Class of 1978 Pavilion in the Kislak Center
6th Floor of Van-Pelt Library


We will be welcoming Peter Stallybrass for a talk entitled: “Walt Whitman and the Manufacture of Manuscript.” Peter writes:

After the early anonymous editions of Leaves of Grass, Walt Whitman had his signature cast in metal to print on the bindings and title pages of his books, and also started selling an “autograph” edition in which he signed every copy. Much as he hated autograph hunters, he recreated himself as the “manuscript” poet whom they craved.

When Whitman published his poems, he obsessively worked on the details of how they would appear on the page, having each separate poem job-printed as proofs before collecting the revised versions into books. But a curious feature of these “proofs” is that they were printed in multiple copies and many were marked up by Whitman himself in exactly the same way. The multiplicity, as well as the survival, of these “proofs” reveals that they are not really proofs to be returned to the printer for corrections at all. They were in fact printed copies of his poem with the crucial addition of his own hand-written revisions. He sent these to friends and patrons on both sides of the Atlantic, where they were carefully preserved – above all, because they contained the material traces of Whitman’s own hand.
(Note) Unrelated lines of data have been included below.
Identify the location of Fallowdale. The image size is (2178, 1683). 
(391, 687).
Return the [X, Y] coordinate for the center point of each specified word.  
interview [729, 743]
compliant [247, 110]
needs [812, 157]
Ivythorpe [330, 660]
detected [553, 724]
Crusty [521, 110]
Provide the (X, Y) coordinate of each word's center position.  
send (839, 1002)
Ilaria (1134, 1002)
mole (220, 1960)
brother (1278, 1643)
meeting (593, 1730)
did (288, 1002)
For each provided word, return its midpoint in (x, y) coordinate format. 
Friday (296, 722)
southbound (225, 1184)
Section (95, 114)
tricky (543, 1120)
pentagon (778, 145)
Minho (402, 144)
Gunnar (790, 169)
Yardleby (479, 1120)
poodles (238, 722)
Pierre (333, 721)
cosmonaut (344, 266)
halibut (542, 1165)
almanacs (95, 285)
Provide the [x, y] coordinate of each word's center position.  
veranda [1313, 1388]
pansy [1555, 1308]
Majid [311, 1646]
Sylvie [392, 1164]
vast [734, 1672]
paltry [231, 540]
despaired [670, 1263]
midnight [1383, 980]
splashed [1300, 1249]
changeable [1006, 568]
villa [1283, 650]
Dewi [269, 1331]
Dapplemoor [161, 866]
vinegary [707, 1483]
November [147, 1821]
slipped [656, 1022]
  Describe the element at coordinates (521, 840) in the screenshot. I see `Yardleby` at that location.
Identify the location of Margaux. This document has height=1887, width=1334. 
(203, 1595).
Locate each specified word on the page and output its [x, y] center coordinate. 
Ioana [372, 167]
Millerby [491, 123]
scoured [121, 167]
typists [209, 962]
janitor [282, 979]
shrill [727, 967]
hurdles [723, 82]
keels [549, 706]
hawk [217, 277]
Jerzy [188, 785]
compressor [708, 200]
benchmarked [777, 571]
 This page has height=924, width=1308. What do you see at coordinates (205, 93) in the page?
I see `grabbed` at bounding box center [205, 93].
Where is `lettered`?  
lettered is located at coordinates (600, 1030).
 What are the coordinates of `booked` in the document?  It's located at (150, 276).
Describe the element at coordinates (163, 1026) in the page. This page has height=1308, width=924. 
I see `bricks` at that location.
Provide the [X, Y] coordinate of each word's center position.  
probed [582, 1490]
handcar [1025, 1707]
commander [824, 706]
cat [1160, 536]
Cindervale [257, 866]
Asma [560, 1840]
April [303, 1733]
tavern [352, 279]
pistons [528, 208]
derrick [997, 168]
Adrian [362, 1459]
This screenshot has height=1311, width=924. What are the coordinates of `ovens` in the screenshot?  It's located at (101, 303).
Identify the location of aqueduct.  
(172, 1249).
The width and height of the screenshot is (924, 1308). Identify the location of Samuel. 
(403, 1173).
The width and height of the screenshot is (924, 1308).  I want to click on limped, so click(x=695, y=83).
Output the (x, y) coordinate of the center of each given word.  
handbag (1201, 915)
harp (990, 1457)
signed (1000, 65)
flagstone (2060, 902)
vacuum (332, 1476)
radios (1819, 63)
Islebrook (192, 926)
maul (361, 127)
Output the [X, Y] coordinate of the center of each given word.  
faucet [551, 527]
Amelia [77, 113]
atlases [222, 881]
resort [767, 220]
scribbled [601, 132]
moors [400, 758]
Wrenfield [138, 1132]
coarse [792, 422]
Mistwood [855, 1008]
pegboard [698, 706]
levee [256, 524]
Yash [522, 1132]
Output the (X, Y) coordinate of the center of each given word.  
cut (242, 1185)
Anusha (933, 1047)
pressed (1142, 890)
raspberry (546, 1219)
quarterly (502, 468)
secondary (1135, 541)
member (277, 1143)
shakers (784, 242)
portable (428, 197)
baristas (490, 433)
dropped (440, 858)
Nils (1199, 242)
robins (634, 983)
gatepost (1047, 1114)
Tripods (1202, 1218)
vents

In other words, Whitman reinvented manuscript circulation in the age of print.

My talk will focus on how Whitman used “manuscript” in printed works not to make money but to create the literary archive that we now have, one of the most massive collections of manuscript remains of any nineteenth century author. At the same time, I will give an example of how he made a “first draft” by carefully copying out an earlier version (mistakes, crossings-out and all) to create what has always been believed to be the first version of the poem, but which is in fact a manufactured relic, designed for posterity.

Peter Stallybrass is a retired professor of English who is at present teaching more courses than he has ever taught in his life. One of these courses is “Introduction to Print Culture,” which Roger Chartier and he have co-taught since 2001. This course has been a major inspiration for his scholarly research, together with libraries and librarians (particularly on the 6th floor at Penn, at the Library Company of Philadelphia, at the Folger Shakespeare Library, and at the Huntington Library), the work of the University of Pennsylvania Press, other co-taught courses with friends and colleagues, and collaborative publications and research groups. Above all, what has kept him going since 1993, when it first began, is the History of Material Texts Workshop and the inspiration of its participants.